The regrettable state of the economy, with unemployment pushing double digits and the credit markets struggling to regain stability, makes prepaid cards that much more of an appealing alternative. So says Dennis Moroney, Research Director, Bank Cards for payment consultancy TowerGroup.
A report coauthored by Moroney, Credit Card 2.0: Smaller Balances and Tighter Margins, states that U.S. consumers have lost half of their net worth since 2007. Trust in major U.S. financial institutions is low. And household debt has increased from $3.6 trillion in 1994 to almost $14 trillion in 2008 - a compound annual growth rate of 10 percent.
Consequently, consumers are looking for alternative ways to reduce debt and save money. "What is the saying - rising tide lifts all boats?" Moroney said. "I think you've got some of that going on here." According to Moroney, one component of this rising tide is consumers - young and older - turning to alternative payment tools for different reasons.
For example, the aging baby boomers who were set to slide into retirement on the funds invested in 401ks must devise new financial strategies since many of their retirement nest eggs were reduced or destroyed by the plunge of the stock market in 2008.
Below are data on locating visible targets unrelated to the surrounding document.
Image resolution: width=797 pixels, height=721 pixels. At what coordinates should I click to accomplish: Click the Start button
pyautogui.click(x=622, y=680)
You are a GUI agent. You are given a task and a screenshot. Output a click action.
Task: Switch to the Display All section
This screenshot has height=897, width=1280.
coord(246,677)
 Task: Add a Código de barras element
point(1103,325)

"I think now the savings rate is almost at 7 percent, when it was hovering around 1 percent for the last several years," Moroney said. "So people are squirreling away money to try and build up some reserves."
One way they do that is by foregoing credit cards and their double digit interest rates for prepaid cards, which disciplines consumers to spend within their means, Moroney said.
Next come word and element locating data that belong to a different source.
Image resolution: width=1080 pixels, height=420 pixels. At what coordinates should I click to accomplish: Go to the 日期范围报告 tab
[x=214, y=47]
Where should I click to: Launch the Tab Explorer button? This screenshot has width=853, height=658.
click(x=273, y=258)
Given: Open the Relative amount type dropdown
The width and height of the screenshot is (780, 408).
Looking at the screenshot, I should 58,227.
On the other end of the spectrum are generation Y consumers - teenagers and young adults - who have come of age using debit-style products and constitute one reason for the steady rise of debit card usage over the past decade.
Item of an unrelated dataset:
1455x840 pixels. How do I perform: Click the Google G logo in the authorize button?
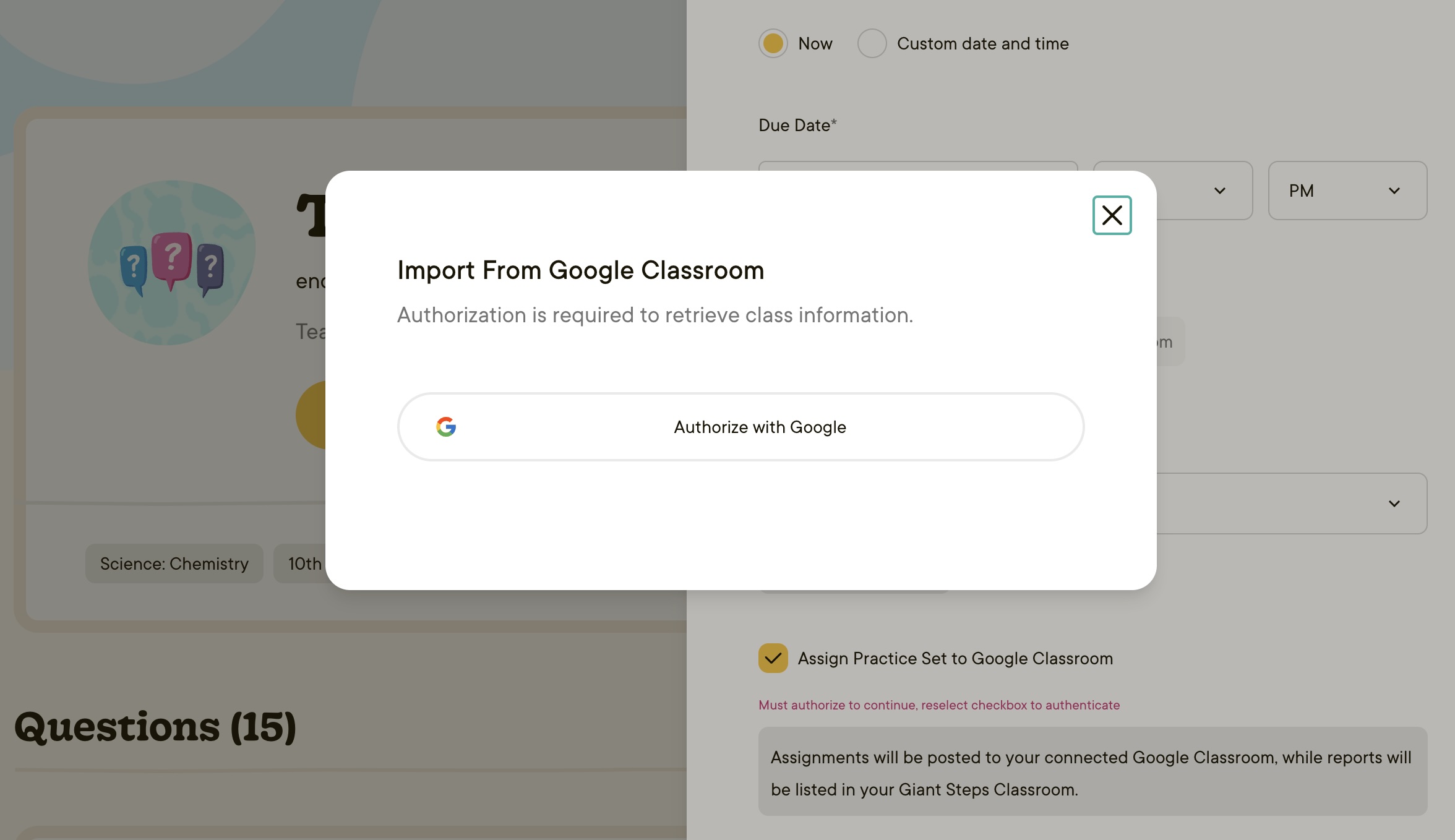447,427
TowerGroup's report demonstrates that shift from credit card to debit card usage. In 1999, debit cards accounted for only 22 percent of Visa Inc.'s and MasterCard Worldwide's total annual purchase and cash volume. It stood at 48 percent in 2008.
Therefore, the comfort level younger consumers have with prepaid cards for activities like person-to-person money transfers and online gaming bodes well for prepaid's future.
What Moroney likes about prepaid cards is their versatility. In a 2006 TowerGroup study, Moroney said prepaid cards help banks cultivate new relationships, cross-sell additional products and retain existing customers by helping them control credit card use.
For example, the wage earner in a family may lose his or her job and be unable to pay off a credit card. Instead of the bank severing the relationship with the customer, the institution can issue a prepaid card.
"The idea is to maintain the relationship," Moroney said. "Work with the consumer so you have a customer for as long as they live."
Moroney recognizes two main obstacles to the growth of the industry: excessive fees and government regulation. He believes the strategy of taking advantage of financially vulnerable cardholders by charging undue fees is a "short-sighted" practice of smaller industry players. "I think it's given a black eye to the industry," he said.
The issue of regulation has become vexing, Moroney stated. The Credit Card Accountability Responsibility and Disclosure Act (known as the Credit CARD Act) hit the payments industry hard, he said. Signed into law by President Obama in May 2009, the act places restrictions on issuers, such as limiting interest rate hikes and fees and imposing new disclosure requirements.
"They're all running around, trying to figure out how to get into compliance by 2010," Moroney said. "It's an enormous amount of work."
An outcome of the new law may be that issuers turn to prepaid products to offset the added burdens on credit card issuing. As Moroney said, prepaid cards may be the "final frontier for organic [economic] growth."